Once you get into becoming a texture god though you'll see that we should have went the opposite direction with our texture process. Yes you still need a 4096 or 2048 map to make HD textures, however that's just used to create the Conceptual if you wana call it that. Then you shrink it down, as you gain sharpness when you shrink an image, an lose sharpness when you enlarge it. Those 4096 and 2048 maps will keep 99% of the detail when brought down in 1/2 steps 4096,2048,1024 in 96 pixels per inch supersampling (or whatever is native to the monitor) however once encoded in DXT with mipmaps what used to be 5,000Kb of video card memory is now 600Kb just like the Vanilla stuff. Thus allowing mostly all the detail of the huge map, but also allowing an order of magmatude of more chaos to be running along with that content.
Camera view factors into the size needed the most. For example the player charicter body. Because of the camera views you get with the body, 2048 maps are the only ones that look HD, 1024 looks great too, but only if the head, body, hands are all 1024, an you would only really need a 1024 if you were lacking in hardware. Can't hurt to spend a little system resources on making your charicters body look good. So somewhat the player charicter is a exception to the rule. Moving on.
2nd thing that factors into the size needed would be the actual in-game size of the item. Something the size of the player charicers hand, doesn't need a 1024 map, it barely needs a 512, an can look fine with a 256 map. Something like this 256 map is only going to be like 15Kb LMAO For example some of FOOK2 is 1,200Kb for a hand size. This is important because many of the player created weapons are made up of many different parts. So on some weapons you could end up using 4-5 1024 maps for hand sized items. When it could look the same if the texture matched the actual size of the items. Which depends, however you can't go wrong with 1024, it's only 600Kb even with a 35% increase due to having the mip-maps encoded into the texture.

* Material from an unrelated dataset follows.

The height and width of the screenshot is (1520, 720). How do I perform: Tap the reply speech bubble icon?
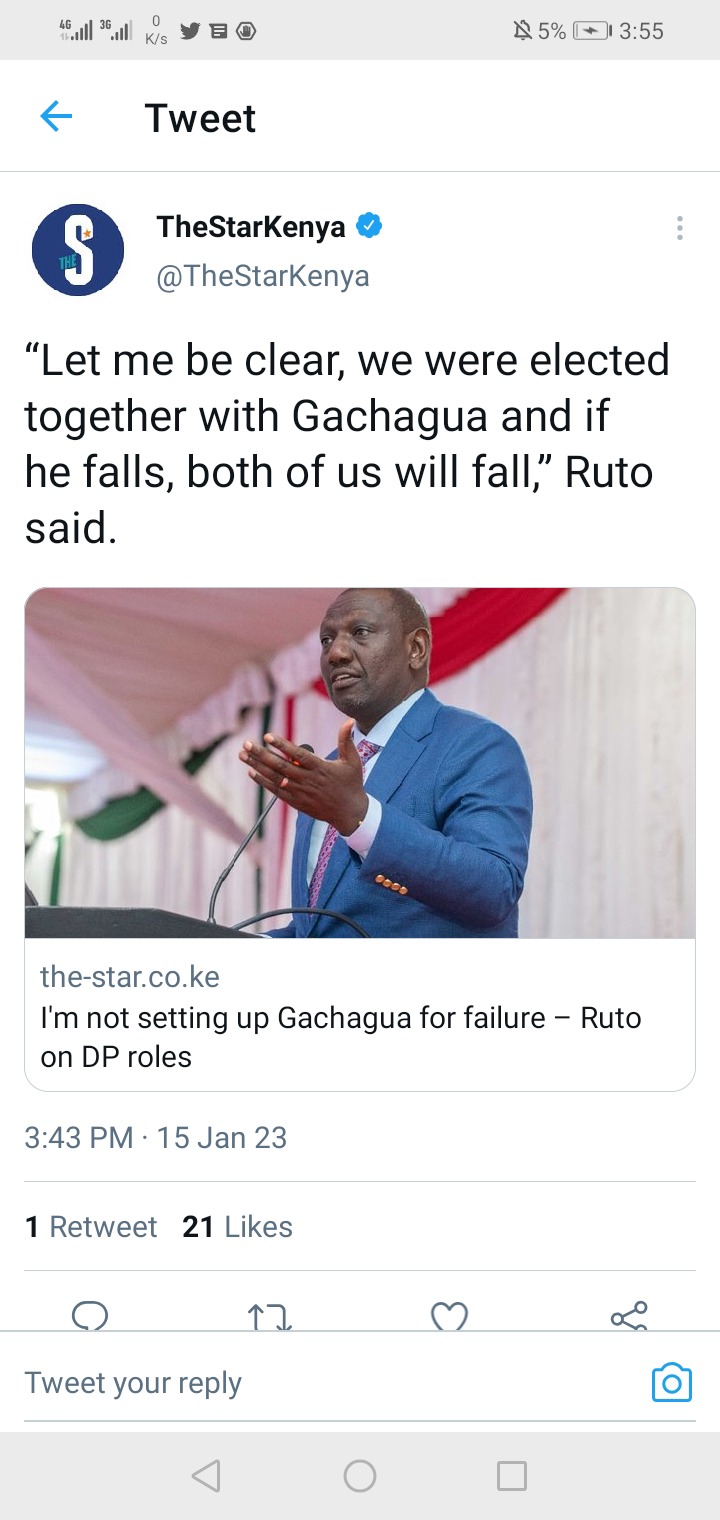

Now that we got that out of the way. TEXTURE PACKS well those folks had a tough job. Just about every ground/terrain texture is a 256 map, it's a very small texture, maybe they are 512, idk but if you 1024 that you just doubled the amount of resources you need to run the game. Hence why they run so poopy/laggy. That being said you can take the largest textures max res for high end machines then shrink them down to vanilla sizes for the same type item. Because Bethesda was very smart about optimization it's a good rule of thumb. Anyhow you now have the same high res great looking texture, but in a package that cut the fat so that it now performs well, plus it gained some sharpness from the shrink, and you know for sure it's in the correct DXT depending on if it has any transparency in it, even further you know for sure that the mipmaps are encoded.

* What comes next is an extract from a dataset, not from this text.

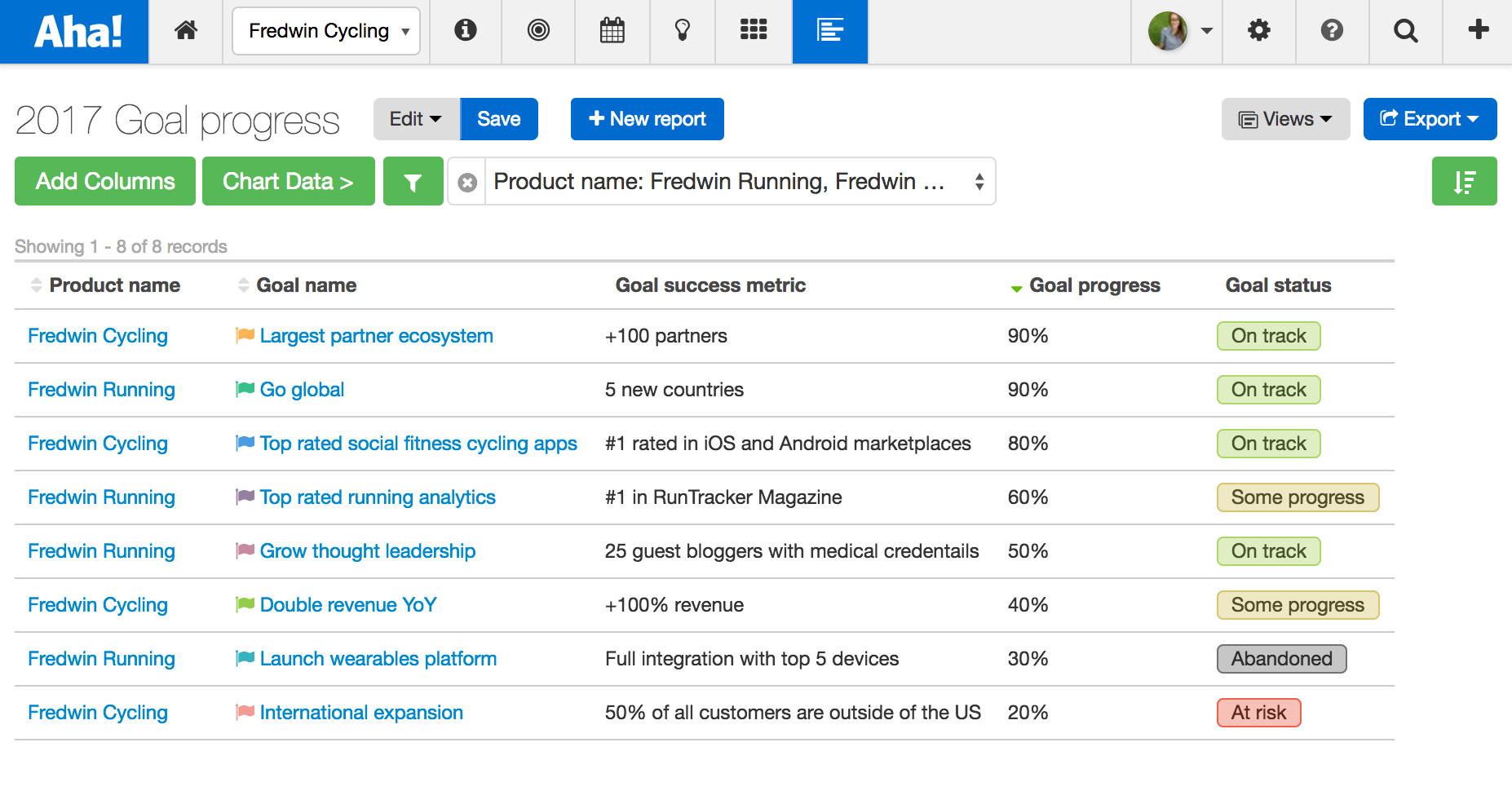
Task: Toggle sort on Goal progress column
Action: [x=1085, y=285]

A real world example of this would be MMM. Yah sure it has great textures, Mart's work is pure magic. However if the textures had been properly optimized Mart could have set the default spawn rates double what they are, you know more chaos more fun, an at the very least it would provide a buffer for stuff like MMM gone wild, or natural selection, hunting an looting, which are problems with MMM to a degree. Feral Ghoul rampage for example they also use a high res texture map for a creature that's sole purpose is to look like crap. Seems like a waste, an that's why feral ghoul boggs down in certian areas. This is why the South east part of the wasteland map bogs down when you use FOOK2 raider armors, with MMM. The sheer amount of raw data being rendered an culled. Even having culled huge texture maps slows the framerate down, and you don't even see it. As much time as I put into installing the mods I also have to put into fixing them. Maybe 60-70 hours for 150 mods. That number doubles when you have to optimize the textures.